**DATASET RECORDS**.
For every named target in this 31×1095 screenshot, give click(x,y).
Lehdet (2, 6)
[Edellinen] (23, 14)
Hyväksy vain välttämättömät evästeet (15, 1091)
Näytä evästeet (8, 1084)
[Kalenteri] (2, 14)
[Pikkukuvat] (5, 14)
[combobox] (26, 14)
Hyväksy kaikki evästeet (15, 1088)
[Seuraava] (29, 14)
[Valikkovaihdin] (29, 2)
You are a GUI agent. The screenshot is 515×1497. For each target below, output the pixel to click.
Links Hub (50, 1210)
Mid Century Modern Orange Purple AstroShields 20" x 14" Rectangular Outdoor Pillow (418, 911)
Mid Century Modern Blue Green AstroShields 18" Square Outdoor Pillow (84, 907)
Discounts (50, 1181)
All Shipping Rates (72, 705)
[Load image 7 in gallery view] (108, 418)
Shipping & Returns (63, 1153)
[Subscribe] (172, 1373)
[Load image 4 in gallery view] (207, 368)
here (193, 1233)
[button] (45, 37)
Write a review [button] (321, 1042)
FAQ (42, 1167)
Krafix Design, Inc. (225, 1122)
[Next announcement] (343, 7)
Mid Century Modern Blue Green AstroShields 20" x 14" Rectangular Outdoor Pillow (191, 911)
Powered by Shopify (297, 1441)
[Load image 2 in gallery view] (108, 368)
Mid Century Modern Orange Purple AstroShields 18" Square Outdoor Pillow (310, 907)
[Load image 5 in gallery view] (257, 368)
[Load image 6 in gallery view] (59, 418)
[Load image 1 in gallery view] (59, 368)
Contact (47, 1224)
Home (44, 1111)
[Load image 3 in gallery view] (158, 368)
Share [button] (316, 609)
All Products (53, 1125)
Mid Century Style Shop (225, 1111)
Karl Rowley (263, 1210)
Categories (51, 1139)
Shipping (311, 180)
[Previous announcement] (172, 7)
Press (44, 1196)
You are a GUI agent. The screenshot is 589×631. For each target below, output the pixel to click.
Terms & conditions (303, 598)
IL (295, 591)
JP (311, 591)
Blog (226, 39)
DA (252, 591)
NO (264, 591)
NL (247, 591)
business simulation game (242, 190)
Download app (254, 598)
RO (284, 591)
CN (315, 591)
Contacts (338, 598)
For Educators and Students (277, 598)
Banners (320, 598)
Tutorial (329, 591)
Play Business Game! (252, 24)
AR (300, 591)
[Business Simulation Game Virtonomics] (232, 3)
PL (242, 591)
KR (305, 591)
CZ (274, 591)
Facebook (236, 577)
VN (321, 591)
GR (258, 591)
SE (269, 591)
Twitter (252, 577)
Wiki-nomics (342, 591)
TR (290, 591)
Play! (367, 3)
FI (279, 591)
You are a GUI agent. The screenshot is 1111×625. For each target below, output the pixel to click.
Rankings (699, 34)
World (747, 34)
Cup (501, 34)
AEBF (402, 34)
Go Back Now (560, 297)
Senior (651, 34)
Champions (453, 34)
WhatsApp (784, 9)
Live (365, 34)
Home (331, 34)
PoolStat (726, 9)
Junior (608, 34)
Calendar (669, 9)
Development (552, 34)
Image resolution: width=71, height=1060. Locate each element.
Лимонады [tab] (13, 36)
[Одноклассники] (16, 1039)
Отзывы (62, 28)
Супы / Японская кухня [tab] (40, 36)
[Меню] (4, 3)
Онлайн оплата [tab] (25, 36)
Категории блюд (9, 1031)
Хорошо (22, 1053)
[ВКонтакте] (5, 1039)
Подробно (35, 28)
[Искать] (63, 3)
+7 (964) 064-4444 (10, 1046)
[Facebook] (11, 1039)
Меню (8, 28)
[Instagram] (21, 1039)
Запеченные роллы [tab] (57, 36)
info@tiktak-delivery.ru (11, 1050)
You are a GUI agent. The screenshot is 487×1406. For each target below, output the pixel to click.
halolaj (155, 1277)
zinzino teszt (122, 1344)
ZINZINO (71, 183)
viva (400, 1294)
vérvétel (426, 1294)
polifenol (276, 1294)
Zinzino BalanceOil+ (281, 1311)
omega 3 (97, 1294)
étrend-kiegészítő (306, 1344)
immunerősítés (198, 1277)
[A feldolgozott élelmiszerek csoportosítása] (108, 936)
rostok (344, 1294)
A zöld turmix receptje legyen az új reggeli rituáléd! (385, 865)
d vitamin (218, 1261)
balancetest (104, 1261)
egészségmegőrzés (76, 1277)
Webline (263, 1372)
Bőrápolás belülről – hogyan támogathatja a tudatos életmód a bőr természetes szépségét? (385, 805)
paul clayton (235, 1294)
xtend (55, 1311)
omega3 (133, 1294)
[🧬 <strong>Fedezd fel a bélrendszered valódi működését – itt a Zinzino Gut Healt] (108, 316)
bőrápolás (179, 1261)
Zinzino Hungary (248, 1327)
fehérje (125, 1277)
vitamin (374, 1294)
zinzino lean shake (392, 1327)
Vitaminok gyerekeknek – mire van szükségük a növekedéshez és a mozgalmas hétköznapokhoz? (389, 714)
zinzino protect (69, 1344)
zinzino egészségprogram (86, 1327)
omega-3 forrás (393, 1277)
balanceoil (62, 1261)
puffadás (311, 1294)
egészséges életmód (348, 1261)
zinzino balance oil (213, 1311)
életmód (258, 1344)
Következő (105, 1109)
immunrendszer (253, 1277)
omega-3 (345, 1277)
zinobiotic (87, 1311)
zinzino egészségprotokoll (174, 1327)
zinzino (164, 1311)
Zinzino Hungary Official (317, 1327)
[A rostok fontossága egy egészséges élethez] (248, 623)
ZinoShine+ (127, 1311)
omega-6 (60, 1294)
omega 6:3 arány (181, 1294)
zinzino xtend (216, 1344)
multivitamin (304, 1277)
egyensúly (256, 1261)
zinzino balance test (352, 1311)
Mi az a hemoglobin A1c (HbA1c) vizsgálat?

**INSTRUCTIONS FOR THE TASK**. Please return every line of the entries above as a JSON list of strings, one string per line, skipping any blank lines.

**EXPECTED OUTPUT**.
[
  "For every named target in this 31×1095 screenshot, give click(x,y).",
  "Lehdet (2, 6)",
  "[Edellinen] (23, 14)",
  "Hyväksy vain välttämättömät evästeet (15, 1091)",
  "Näytä evästeet (8, 1084)",
  "[Kalenteri] (2, 14)",
  "[Pikkukuvat] (5, 14)",
  "[combobox] (26, 14)",
  "Hyväksy kaikki evästeet (15, 1088)",
  "[Seuraava] (29, 14)",
  "[Valikkovaihdin] (29, 2)",
  "You are a GUI agent. The screenshot is 515×1497. For each target below, output the pixel to click.",
  "Links Hub (50, 1210)",
  "Mid Century Modern Orange Purple AstroShields 20\" x 14\" Rectangular Outdoor Pillow (418, 911)",
  "Mid Century Modern Blue Green AstroShields 18\" Square Outdoor Pillow (84, 907)",
  "Discounts (50, 1181)",
  "All Shipping Rates (72, 705)",
  "[Load image 7 in gallery view] (108, 418)",
  "Shipping & Returns (63, 1153)",
  "[Subscribe] (172, 1373)",
  "[Load image 4 in gallery view] (207, 368)",
  "here (193, 1233)",
  "[button] (45, 37)",
  "Write a review [button] (321, 1042)",
  "FAQ (42, 1167)",
  "Krafix Design, Inc. (225, 1122)",
  "[Next announcement] (343, 7)",
  "Mid Century Modern Blue Green AstroShields 20\" x 14\" Rectangular Outdoor Pillow (191, 911)",
  "Powered by Shopify (297, 1441)",
  "[Load image 2 in gallery view] (108, 368)",
  "Mid Century Modern Orange Purple AstroShields 18\" Square Outdoor Pillow (310, 907)",
  "[Load image 5 in gallery view] (257, 368)",
  "[Load image 6 in gallery view] (59, 418)",
  "[Load image 1 in gallery view] (59, 368)",
  "Contact (47, 1224)",
  "Home (44, 1111)",
  "[Load image 3 in gallery view] (158, 368)",
  "Share [button] (316, 609)",
  "All Products (53, 1125)",
  "Mid Century Style Shop (225, 1111)",
  "Karl Rowley (263, 1210)",
  "Categories (51, 1139)",
  "Shipping (311, 180)",
  "[Previous announcement] (172, 7)",
  "Press (44, 1196)",
  "You are a GUI agent. The screenshot is 589×631. For each target below, output the pixel to click.",
  "Terms & conditions (303, 598)",
  "IL (295, 591)",
  "JP (311, 591)",
  "Blog (226, 39)",
  "DA (252, 591)",
  "NO (264, 591)",
  "NL (247, 591)",
  "business simulation game (242, 190)",
  "Download app (254, 598)",
  "RO (284, 591)",
  "CN (315, 591)",
  "Contacts (338, 598)",
  "For Educators and Students (277, 598)",
  "Banners (320, 598)",
  "Tutorial (329, 591)",
  "Play Business Game! (252, 24)",
  "AR (300, 591)",
  "[Business Simulation Game Virtonomics] (232, 3)",
  "PL (242, 591)",
  "KR (305, 591)",
  "CZ (274, 591)",
  "Facebook (236, 577)",
  "VN (321, 591)",
  "GR (258, 591)",
  "SE (269, 591)",
  "Twitter (252, 577)",
  "Wiki-nomics (342, 591)",
  "TR (290, 591)",
  "Play! (367, 3)",
  "FI (279, 591)",
  "You are a GUI agent. The screenshot is 1111×625. For each target below, output the pixel to click.",
  "Rankings (699, 34)",
  "World (747, 34)",
  "Cup (501, 34)",
  "AEBF (402, 34)",
  "Go Back Now (560, 297)",
  "Senior (651, 34)",
  "Champions (453, 34)",
  "WhatsApp (784, 9)",
  "Live (365, 34)",
  "Home (331, 34)",
  "PoolStat (726, 9)",
  "Junior (608, 34)",
  "Calendar (669, 9)",
  "Development (552, 34)",
  "Image resolution: width=71, height=1060. Locate each element.",
  "Лимонады [tab] (13, 36)",
  "[Одноклассники] (16, 1039)",
  "Отзывы (62, 28)",
  "Супы / Японская кухня [tab] (40, 36)",
  "[Меню] (4, 3)",
  "Онлайн оплата [tab] (25, 36)",
  "Категории блюд (9, 1031)",
  "Хорошо (22, 1053)",
  "[ВКонтакте] (5, 1039)",
  "Подробно (35, 28)",
  "[Искать] (63, 3)",
  "+7 (964) 064-4444 (10, 1046)",
  "[Facebook] (11, 1039)",
  "Меню (8, 28)",
  "[Instagram] (21, 1039)",
  "Запеченные роллы [tab] (57, 36)",
  "info@tiktak-delivery.ru (11, 1050)",
  "You are a GUI agent. The screenshot is 487×1406. For each target below, output the pixel to click.",
  "halolaj (155, 1277)",
  "zinzino teszt (122, 1344)",
  "ZINZINO (71, 183)",
  "viva (400, 1294)",
  "vérvétel (426, 1294)",
  "polifenol (276, 1294)",
  "Zinzino BalanceOil+ (281, 1311)",
  "omega 3 (97, 1294)",
  "étrend-kiegészítő (306, 1344)",
  "immunerősítés (198, 1277)",
  "[A feldolgozott élelmiszerek csoportosítása] (108, 936)",
  "rostok (344, 1294)",
  "A zöld turmix receptje legyen az új reggeli rituáléd! (385, 865)",
  "d vitamin (218, 1261)",
  "balancetest (104, 1261)",
  "egészségmegőrzés (76, 1277)",
  "Webline (263, 1372)",
  "Bőrápolás belülről – hogyan támogathatja a tudatos életmód a bőr természetes szépségét? (385, 805)",
  "paul clayton (235, 1294)",
  "xtend (55, 1311)",
  "omega3 (133, 1294)",
  "[🧬 <strong>Fedezd fel a bélrendszered valódi működését – itt a Zinzino Gut Healt] (108, 316)",
  "bőrápolás (179, 1261)",
  "Zinzino Hungary (248, 1327)",
  "fehérje (125, 1277)",
  "vitamin (374, 1294)",
  "zinzino lean shake (392, 1327)",
  "Vitaminok gyerekeknek – mire van szükségük a növekedéshez és a mozgalmas hétköznapokhoz? (389, 714)",
  "zinzino protect (69, 1344)",
  "zinzino egészségprogram (86, 1327)",
  "omega-3 forrás (393, 1277)",
  "balanceoil (62, 1261)",
  "puffadás (311, 1294)",
  "egészséges életmód (348, 1261)",
  "zinzino balance oil (213, 1311)",
  "életmód (258, 1344)",
  "Következő (105, 1109)",
  "immunrendszer (253, 1277)",
  "omega-3 (345, 1277)",
  "zinobiotic (87, 1311)",
  "zinzino egészségprotokoll (174, 1327)",
  "zinzino (164, 1311)",
  "Zinzino Hungary Official (317, 1327)",
  "[A rostok fontossága egy egészséges élethez] (248, 623)",
  "ZinoShine+ (127, 1311)",
  "omega-6 (60, 1294)",
  "omega 6:3 arány (181, 1294)",
  "zinzino xtend (216, 1344)",
  "multivitamin (304, 1277)",
  "egyensúly (256, 1261)",
  "zinzino balance test (352, 1311)",
  "Mi az a hemoglobin A1c (HbA1c) vizsgálat?"
]